Ik sta haar boven aan de trap op te wachten. Het voelt raar om haar niet tegemoet te lopen en de hand te schudden. Als ze de tweede verdieping heeft bereikt heet ik haar welkom. Ik ga haar voor en we gaan mijn praktijkruimte binnen. Ze gaat wat twijfelend zitten en neemt gelijk een slok water uit het bekertje dat voor haar klaar staat. We zuchten beiden en kijken elkaar glimlachend aan. Dit komt wel goed.

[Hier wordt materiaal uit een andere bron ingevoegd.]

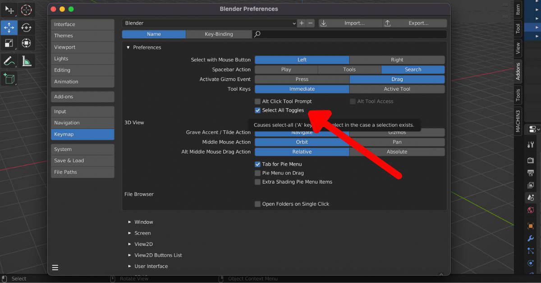Pick the Annotate pencil tool
The image size is (541, 283).
(9, 60)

Ze begint te praten. Ze vertelt over wat haar dwars zit, wat haar irriteert, wat ze stom vindt, wat ze niet begrijpt, wat ze spannend vindt en ik kan zien dat het haar allemaal erg hoog zit. Het moet er echt uit. Dus ik laat haar.
Corona en werk
Ze vertelt over haar werk. Over haar collega’s die geen kinderen hebben. Over het onbegrip en de misverstanden. Over dat iedereen zoom zo gezellig vindt terwijl het haar juist bakken met energie kost. Ze klaagt over de hoge verwachtingen van haar leidinggevende. Over dat ze gewoon minder lijkt te onthouden de laatste tijd. Ze vertelt dat haar man gewoon naar zijn werk moet, hij werkt bij een bank en al zijn er zogenaamd shifts, hij wordt elke dag verwacht aanwezig te zijn. Dat is ok. Ze zucht als ze toegeeft dat het water naar de zee dragen is. Dat ze het nooit afkrijgt. Dat haar werk een rommeltje is en haar huis een bende. Dat ze faalt.
Corona en kinderen
Ik onderbreek haar en vraag hoe het met haar kinderen gaat. Ze kijkt me aan en zegt even niets. Bijt op haar lip. Neemt nog een slokje water. Ik zie haar ogen nat worden en ik zie dat ze zoekt naar de juiste woorden. Ik wacht rustig af en geef haar de tijd. Ze begint.. Dat ze zo’n spijt heeft. Dat er zoveel mooie dagen waren en dat ze niet één keer met ze naar het strand is geweest. Dat ze eigenlijk geen tijd voor haar kinderen had. Ja, tijdens het huiswerk. Wat een drama was. Wat helemaal niet liep en wat ze gewoon niet kan. En ook eigenlijk niet wil. Ze vertelt over haar zoon van 10 die hoofdpijn krijgt van het vele huiswerk op zijn laptop. Hij is heel boos en vindt alles stom. Dat begrijpt ze heel goed. Ze vertelt over haar dochter van 14 die hele dagen op haar kamer zit en alleen maar loopt te klagen dat ze haar vrienden niet mag zien. School? Dat interesseert haar echt niks. En ook dat begrijpt ze heel goed.
Behoefte
“Wat heb je nodig?” Dat vindt ze een lastige vraag. Ze denkt hardop en zegt dat ze aan de ene kant voelt dat haar zoon echt niet lekker in zijn vel zit en wel wat coaching zou kunnen gebruiken, maar dat hij niet naar een coach wil, ze hebben het erover gehad en hij werd er alleen maar bozer van. Haar dochter staat er voor open en ze denkt dat het voor haar heel fijn zal zijn om met iemand te praten die niet haar moeder is.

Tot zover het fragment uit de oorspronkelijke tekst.